The western U.S. has millions of acres of forestlands at risk of large
and uncharacteristically severe wildfire. This is due to a variety of
factors, including decades of fire suppression as well as climate
change. Fuel treatments such as mechanical thinnings, prescribed burns,
and combinations of thinning and burning in fire-adapted forests can
reduce wildfire severity and potentially stabilize sequestered forest
carbon in coniferous, fire adapted forests of the western US; resulting
in avoided wildfire emissions (AWE) of greenhouse gases (GHG).
Accounting for GHG emission benefits of fuel treatments is challenging;
hence, scientific consensus and broad stakeholder buy-in from public
agencies, non-governmental organizations, and the private sector is key.
Using most recent forest vegetation and weather datasets as well as
forest growth and wildfire behavior models, we present an avoided
wildfire GHG emission accounting framework developed in collaboration
with key stakeholders in the western US as well as recent case studies.
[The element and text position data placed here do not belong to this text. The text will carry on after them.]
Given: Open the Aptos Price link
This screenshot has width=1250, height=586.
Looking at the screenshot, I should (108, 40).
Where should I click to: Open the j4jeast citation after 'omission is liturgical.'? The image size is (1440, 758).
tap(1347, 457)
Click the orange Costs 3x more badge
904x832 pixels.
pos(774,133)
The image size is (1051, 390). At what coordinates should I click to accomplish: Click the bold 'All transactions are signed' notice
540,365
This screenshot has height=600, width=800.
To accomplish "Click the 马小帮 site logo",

This probability-based GHG emission accounting framework can not only
provide tools to quantify GHG benefits of fuel treatments, but can
specifically be employed to help fund fuel treatments through carbon
offset credits. The probability-based nature of this GHG emission
accounting approach has further application value for risk accounting to
forest carbon stocks from other stochastic events (e.g. drought, insect
outbreaks) as well as forest-based carbon offset protocols in general.